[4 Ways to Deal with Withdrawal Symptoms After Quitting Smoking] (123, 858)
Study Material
###
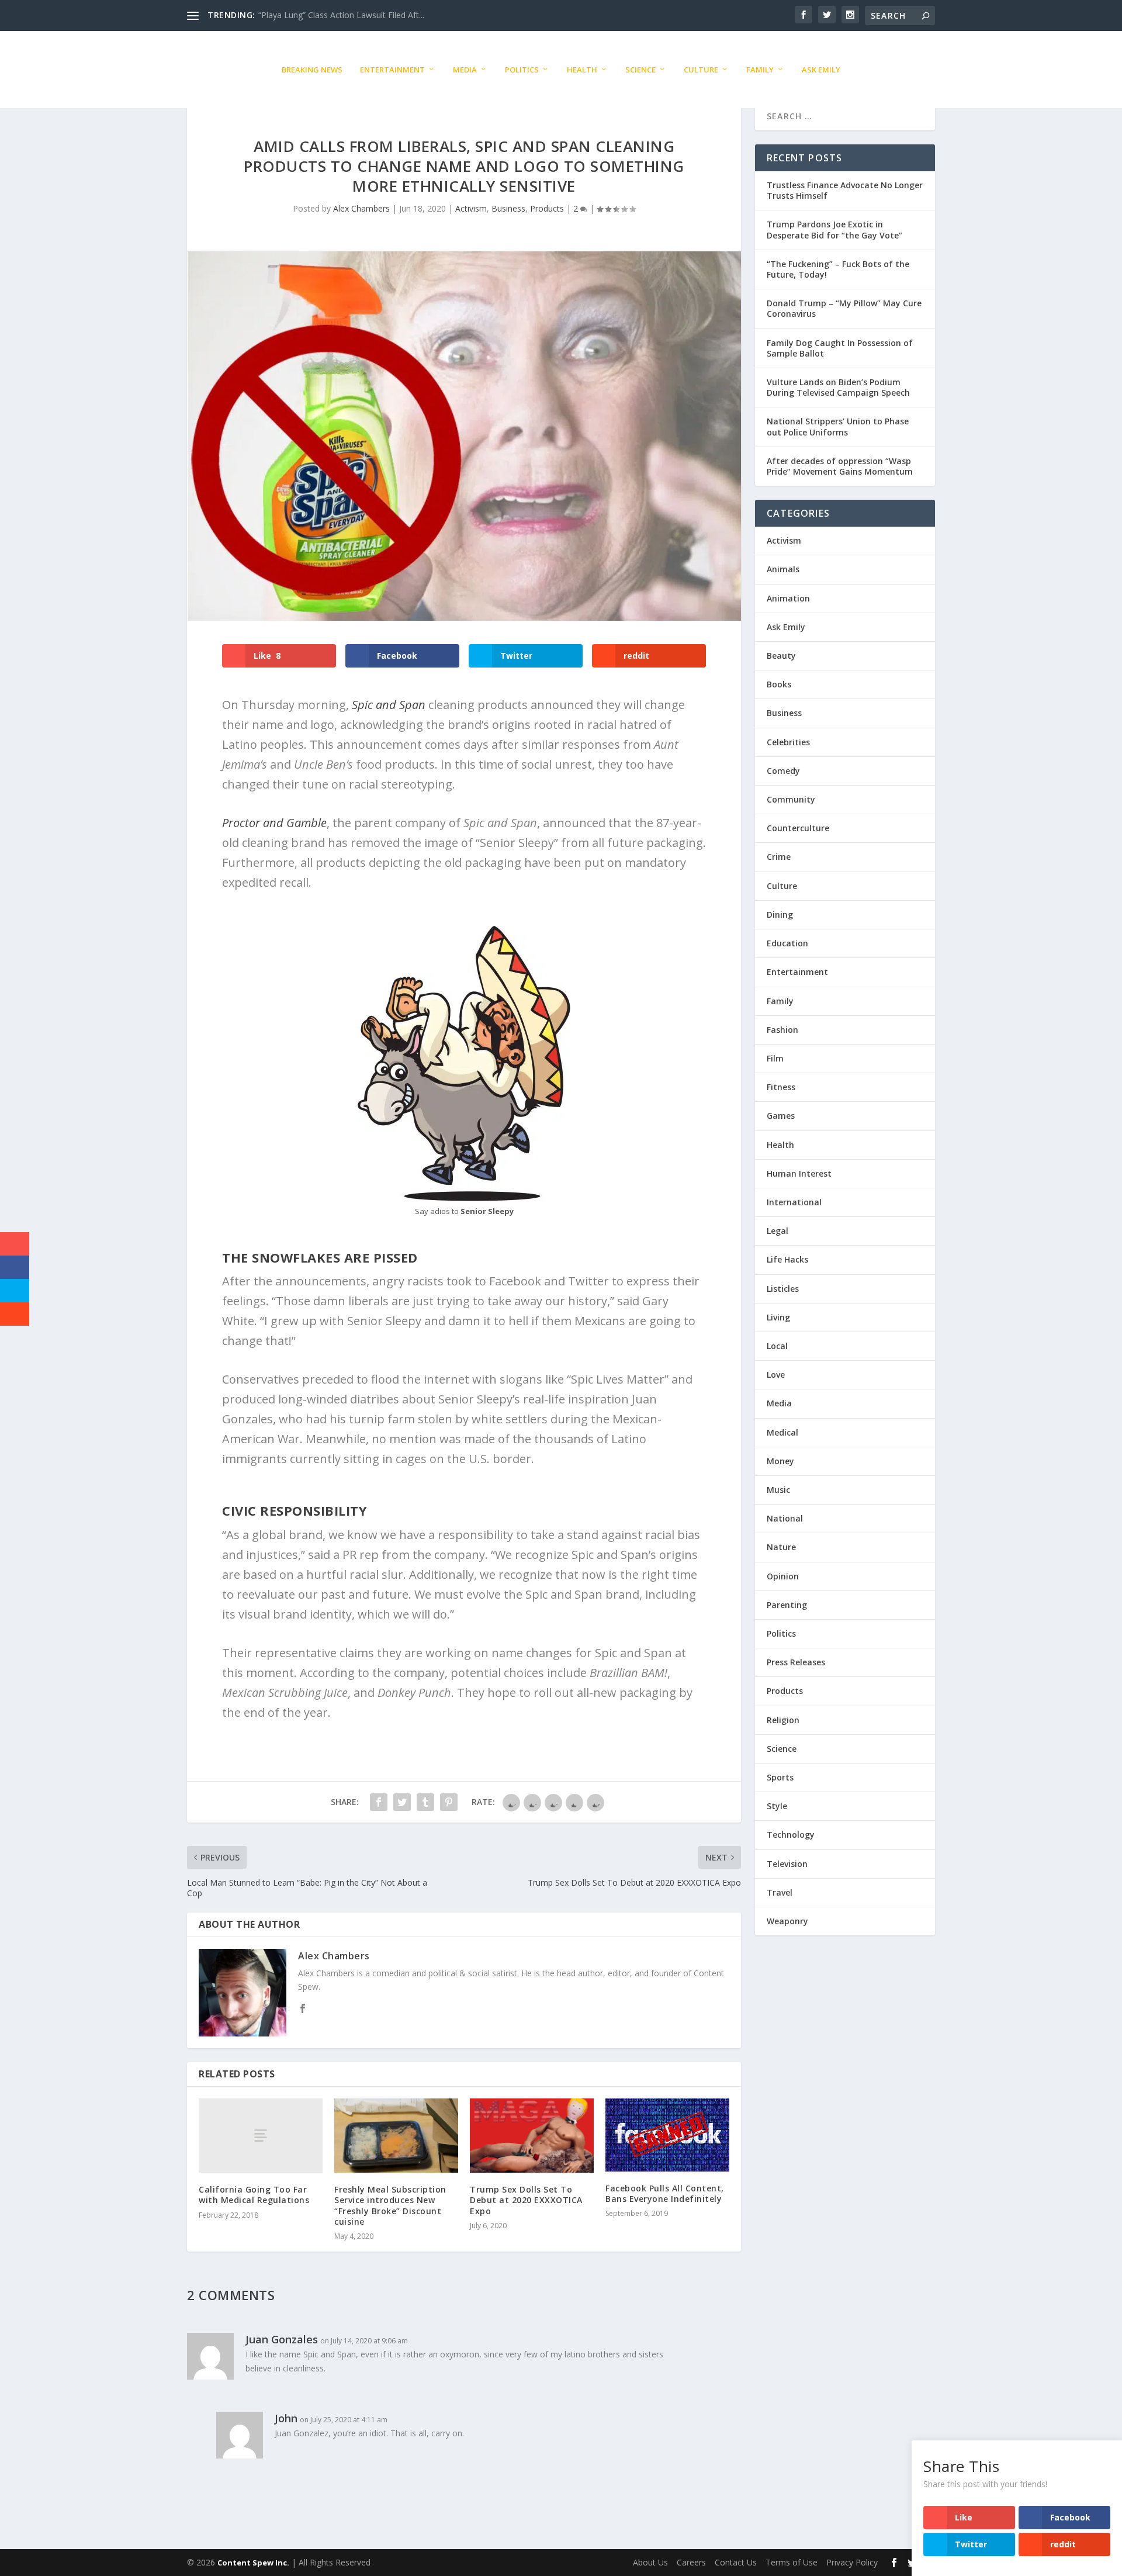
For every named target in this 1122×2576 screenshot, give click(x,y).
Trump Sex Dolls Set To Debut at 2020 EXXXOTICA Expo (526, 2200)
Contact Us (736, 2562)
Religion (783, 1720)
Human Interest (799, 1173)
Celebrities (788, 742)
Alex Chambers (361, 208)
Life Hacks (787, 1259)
###
## Required action
All lines above from the one with "For every named" to the one with "Life Hacks (787, 1259)", inclusive, should be copied exactly, and no other lines.

## Worked solution
For every named target in this 1122×2576 screenshot, give click(x,y).
Trump Sex Dolls Set To Debut at 2020 EXXXOTICA Expo (526, 2200)
Contact Us (736, 2562)
Religion (783, 1720)
Human Interest (799, 1173)
Celebrities (788, 742)
Alex Chambers (361, 208)
Life Hacks (787, 1259)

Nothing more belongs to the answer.